Дверь в спальню открылась, и вышел доктор.
— Она хочет видеть своих сыновей, — сказал он тихо.
— Ваше преосвященство пусть войдет первым. Но только на несколько минут, пожалуйста.
— Есть ли какое-нибудь улучшение? — спросил Тони, вставая.
— Боюсь, что нет. Она... — он пожал беспомощно плечами, — слишком стара.
Тони вошел в затемненную спальню и осторожно прикрыл дверь. Смерть и жизнь после смерти в некотором отношении были его профессией, но близкая смерть его матери была такой личной и разрывающей душу, что он больше чувствовал себя маленьким мальчиком, теряющим что-то бесконечно дорогое, нежели кардиналом. Он пересек комнату с высоким потолком, обставленную старой мебелью, со столиками, заваленными безделушками и фотографиями членов семьи и друзей, с шелковыми абажурами, старинными картинами. «Какая она крошечная! — подумал он. — Эта хрупкая женщина на огромной кровати...»

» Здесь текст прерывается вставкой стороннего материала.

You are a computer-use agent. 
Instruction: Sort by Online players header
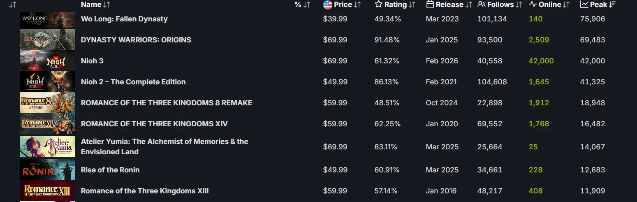(x=549, y=5)
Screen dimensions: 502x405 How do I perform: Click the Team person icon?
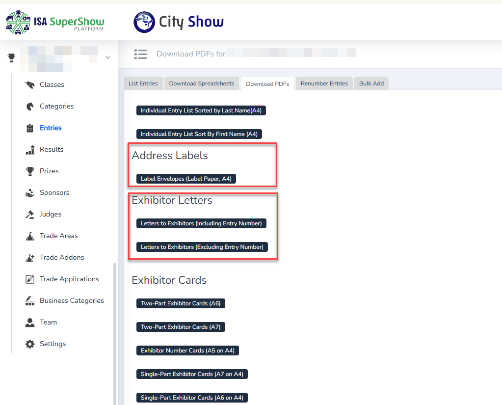click(30, 322)
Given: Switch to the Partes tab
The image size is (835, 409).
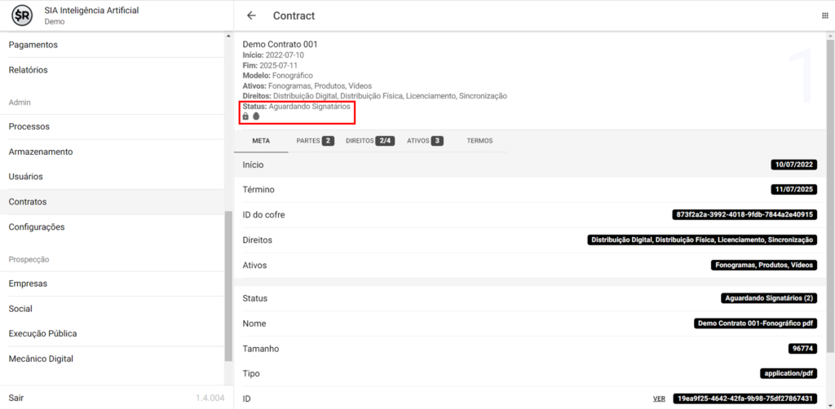Looking at the screenshot, I should 315,141.
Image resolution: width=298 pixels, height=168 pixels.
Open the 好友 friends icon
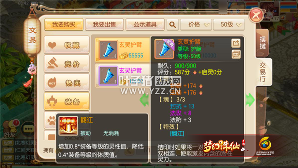coord(10,128)
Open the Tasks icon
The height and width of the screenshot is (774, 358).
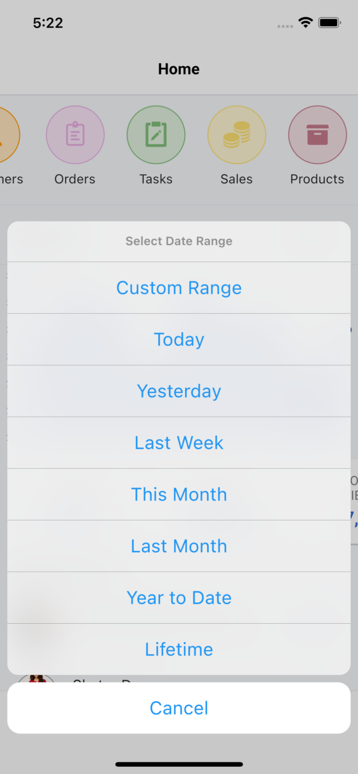156,134
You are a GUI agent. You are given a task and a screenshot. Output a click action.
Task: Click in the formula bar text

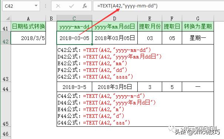tap(127, 6)
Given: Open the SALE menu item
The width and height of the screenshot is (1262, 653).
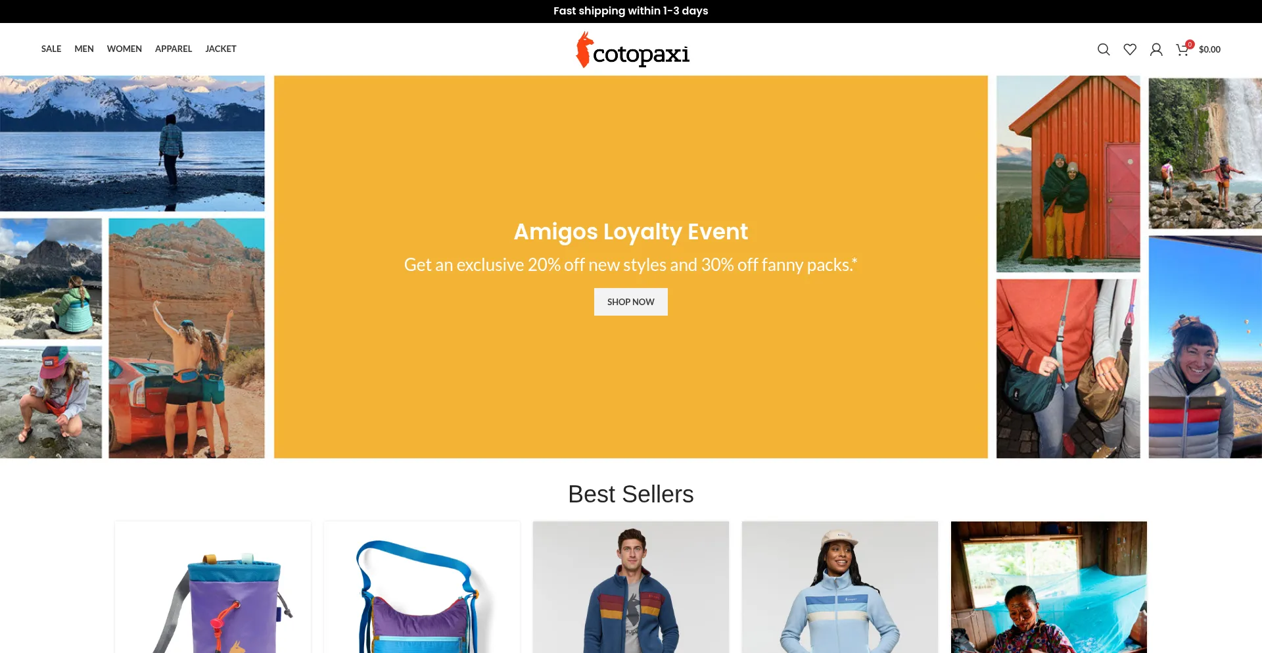Looking at the screenshot, I should point(51,49).
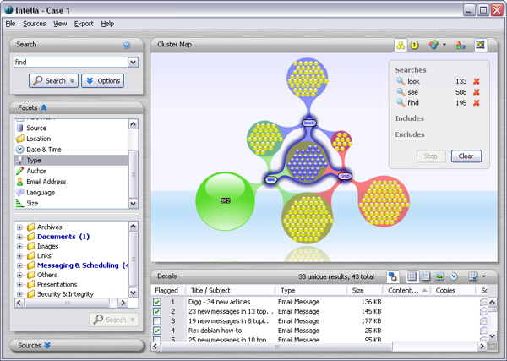Click the Search help question-mark icon
Screen dimensions: 507x361
point(127,46)
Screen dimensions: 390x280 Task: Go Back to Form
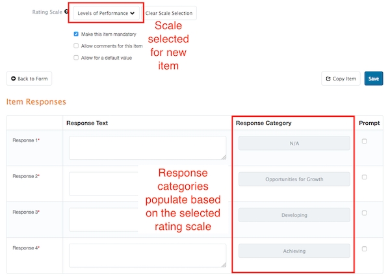(x=29, y=79)
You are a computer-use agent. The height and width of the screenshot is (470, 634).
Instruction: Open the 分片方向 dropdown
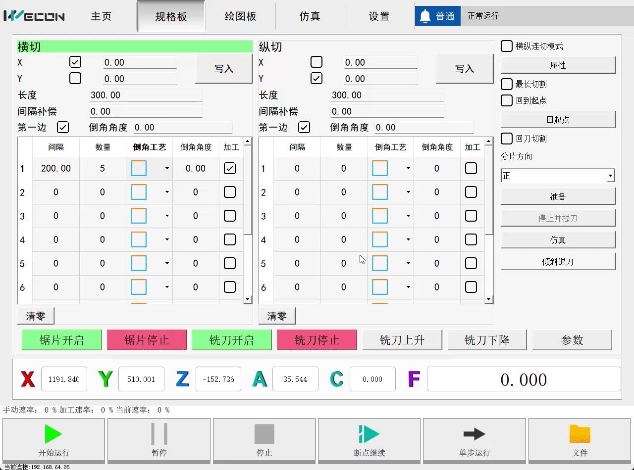(610, 176)
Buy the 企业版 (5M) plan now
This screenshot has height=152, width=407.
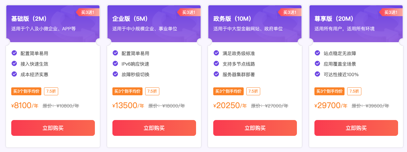[x=154, y=128]

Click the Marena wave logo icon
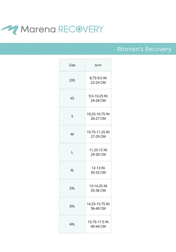tap(10, 30)
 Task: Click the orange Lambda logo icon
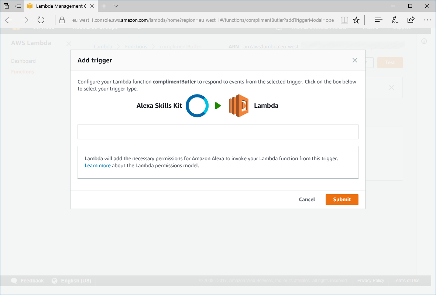click(238, 106)
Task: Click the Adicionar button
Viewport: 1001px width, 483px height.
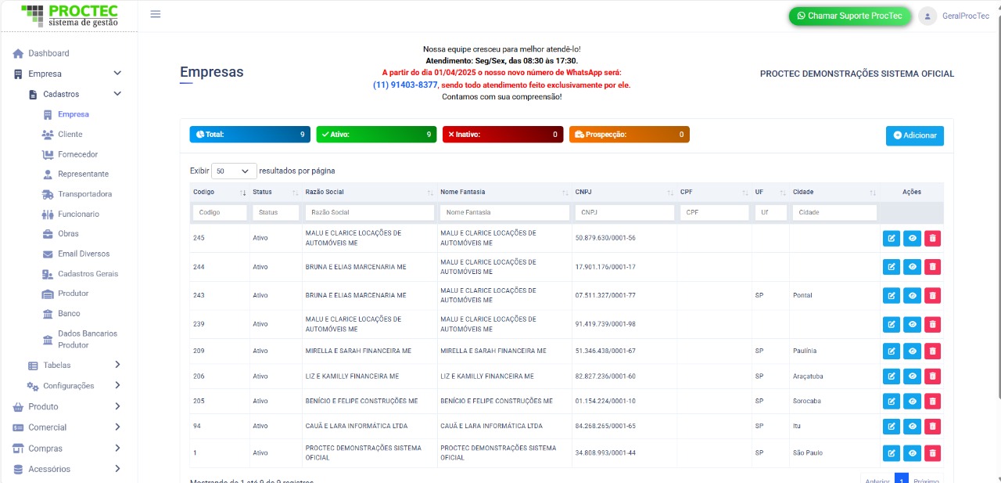Action: coord(914,135)
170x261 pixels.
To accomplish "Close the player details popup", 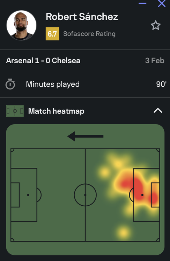I will pyautogui.click(x=162, y=3).
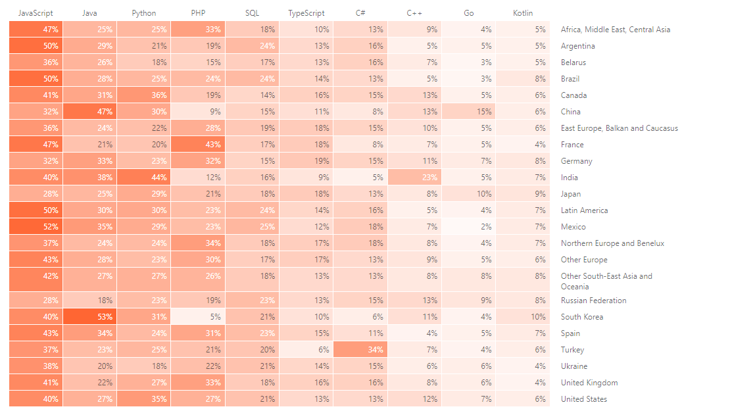Click the PHP column header
The height and width of the screenshot is (411, 755).
[198, 13]
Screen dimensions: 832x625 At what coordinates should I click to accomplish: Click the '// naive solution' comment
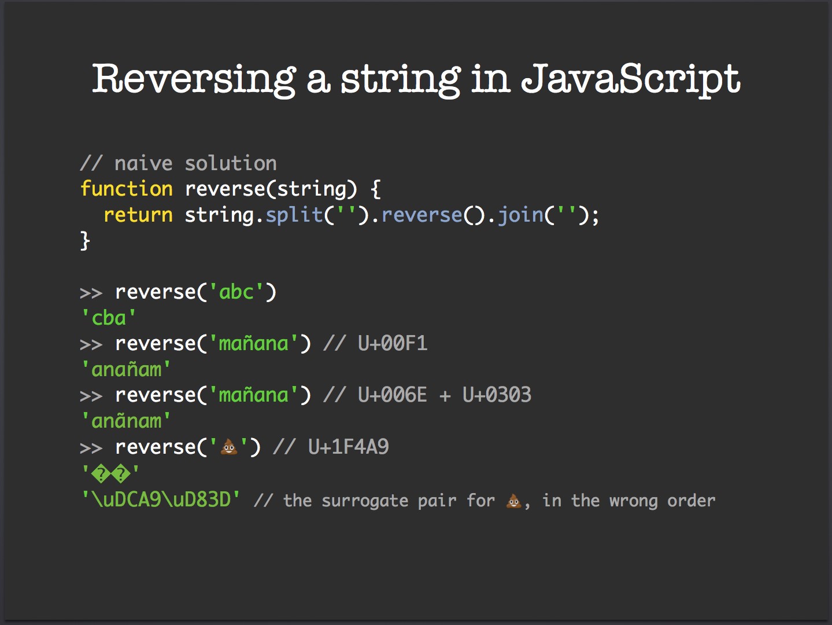click(178, 163)
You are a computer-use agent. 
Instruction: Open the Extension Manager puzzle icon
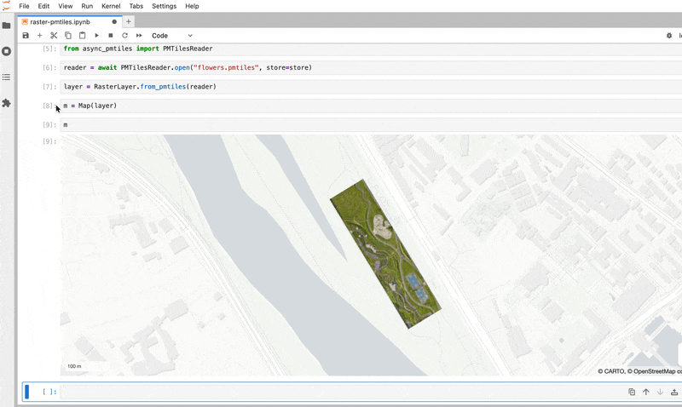pyautogui.click(x=7, y=103)
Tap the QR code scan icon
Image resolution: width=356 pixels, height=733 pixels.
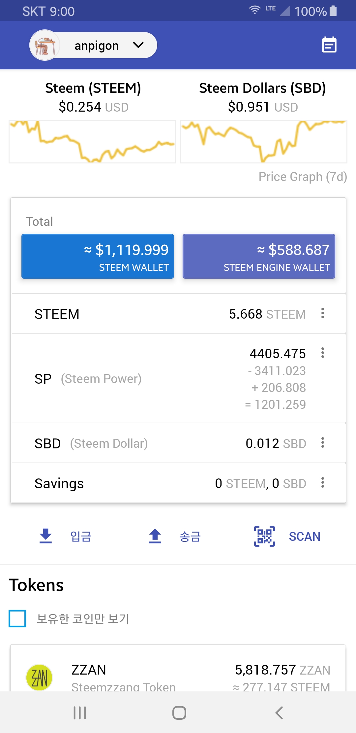tap(264, 536)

Казалось, она спала. Он опустился на колени возле кровати и начал молиться. Внезапно он почувствовал ее руку на своей щеке. Он взял ее и поцеловал ладонь. Теперь она глядела на него и улыбалась.
— Кардинал, — прошептала она. — Как я горжусь тобой.
Он хотел сказать ей, что сам он собой не гордится, что вся его жизнь священника была бесконечной борьбой с похотью и другими страстями, что для продолжения своей карьеры в курии он задушил в себе многие критические мысли о политике Ватикана, что он уделял внимание операциям с валютой и золотом, увеличением средств на счетах в швейцарских банках и инвестициям в итальянскую промышленность во много раз больше, чем человеческим душам, и несомненно больше, чем бедным. Ему хотелось рассказать ей о своих страхах за будущее церкви в связи с угрозой фашизма и нескончаемой эрозией «модернизма». Но он ничего не сказал ей о своих грехах и страхах. Он сказал ей только о своей любви.
— Мамочка, — сказал он мягко, — я горжусь тобой. Все, что ты делала, было так хорошо...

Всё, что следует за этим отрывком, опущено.